Riyadh is advancing its push into artificial intelligence, sidestepping some of the previous fanfare around the massive urban-megaproject Neom, and signalling a new strategic pivot by its sovereign wealth arm Public Investment Fund. The fund is repositioning to attract global AI investment, deepen partnerships with major tech players and harness data-centre infrastructure at scale.
The kingdom’s leadership is steering resources away from grand construction ambitions to technology-driven growth. The newly formed Humain — a PIF-backed AI company — was launched in May with the mission of establishing Saudi Arabia as a global hub for AI. The firm plans to build advanced data centres, cloud services and one of the world’s most powerful Arabic large-language models.
Strategic deals have followed. U. S. chip-maker Nvidia has agreed to ship some 18,000 Blackwell chips to Saudi Arabia to support a 500-megawatt data-centre facility coordinated by Humain. PIF and international analysts say the move reflects a shift in focus: less emphasis on sprawling “giga-projects” of construction, more on the digital-infrastructure layer that underpins a future knowledge-economy.
Globally, transformative AI applications — from generative-AI language models to edge computing in industries — require vast compute power, energy and state coordination. PIF’s governor Yasir Al‑Rumayyan has said the kingdom is well-placed, given its energy resources and large-scale capital, to become a “hub outside the U. S.” for AI development. Analysts suggest the pivot acknowledges market realities: mega-cities like Neom have proved slower to materialise than envisaged, while digital-economy bets offer faster, more measurable returns.
The megacity Neom and its flagship component – The Line – have faced scepticism over timelines, cost-overruns and foreign investor pull-back. Executive reshuffles in Neom’s leadership and recalibrated investment priorities have signalled the shift. Meanwhile, PIF has begun trimming the proportion of its portfolio allocated to global investments — moving foreign-allocation toward 18 per cent from previous targets — to double-down on domestic strategic sectors like AI.

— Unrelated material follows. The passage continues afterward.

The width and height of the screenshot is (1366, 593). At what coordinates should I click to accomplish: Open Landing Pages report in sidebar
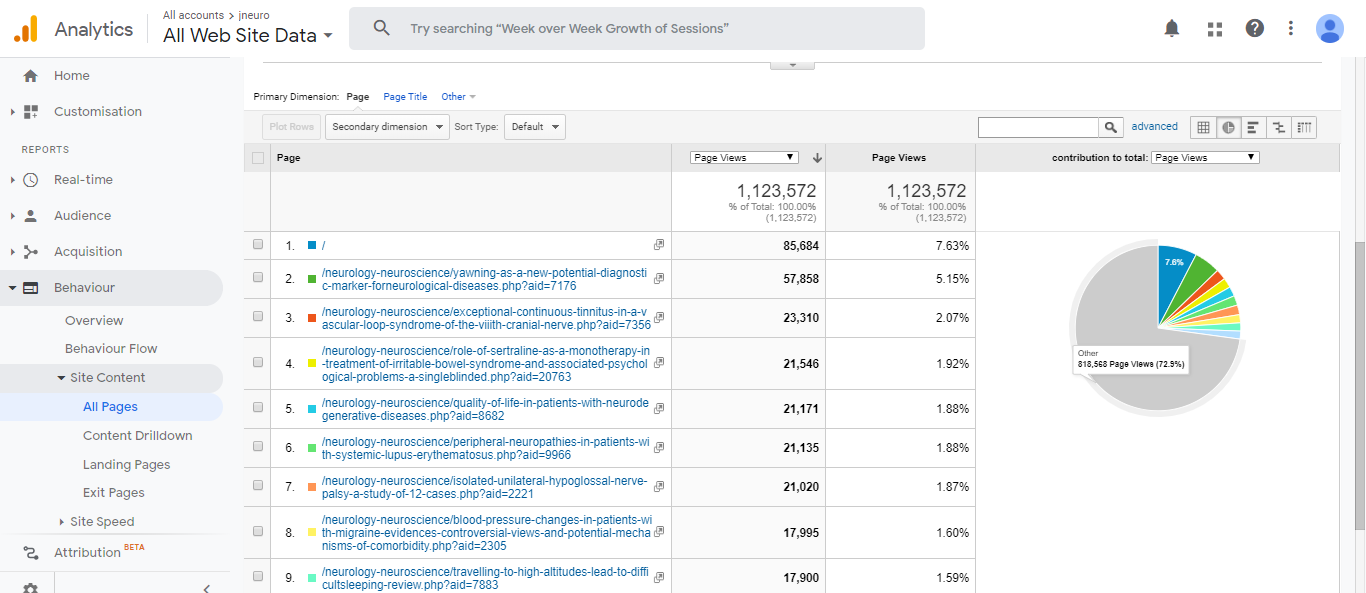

The investment case for Saudi Arabia is sizeable. Humain aims to tap into the Arab-language market of over 450 million people, while deploying data-centre capacity measured in gigawatts. Academic and industry voices say the kingdom has already built one of the strongest AI-ready physical infrastructures in the Middle East: multiple super-computers, data centres and training programmes are in motion. On the human-capital front, programmes to train 20,000 data/AI experts by 2030 are underway through partnerships with international firms such as Microsoft, Accenture and Huawei Technologies.
For global tech firms and investors, Saudi Arabia’s offer now centres around “sovereign AI infrastructure” rather than purely construction or real-estate play. The deal with Nvidia is seen as precedent-setting: Nvidia’s CEO told reporters that AI infrastructure is “essential infrastructure” akin to power and internet. Moreover, the shift aligns with the kingdom’s broader strategic framework Vision 2030 — which seeks to reduce oil-dependence and build a diversified economy.
Nevertheless, risks remain. Observers caution that the AI ambition is spectacular in scale yet faces operational and regulatory challenges — from data-governance to talent retention and ideological scrutiny. The push may also attract geopolitical scrutiny given the involvement of U. S. technology in Saudi infrastructure. The earlier mega-project model illustrates how bold vision can be slowed by delivery hurdles.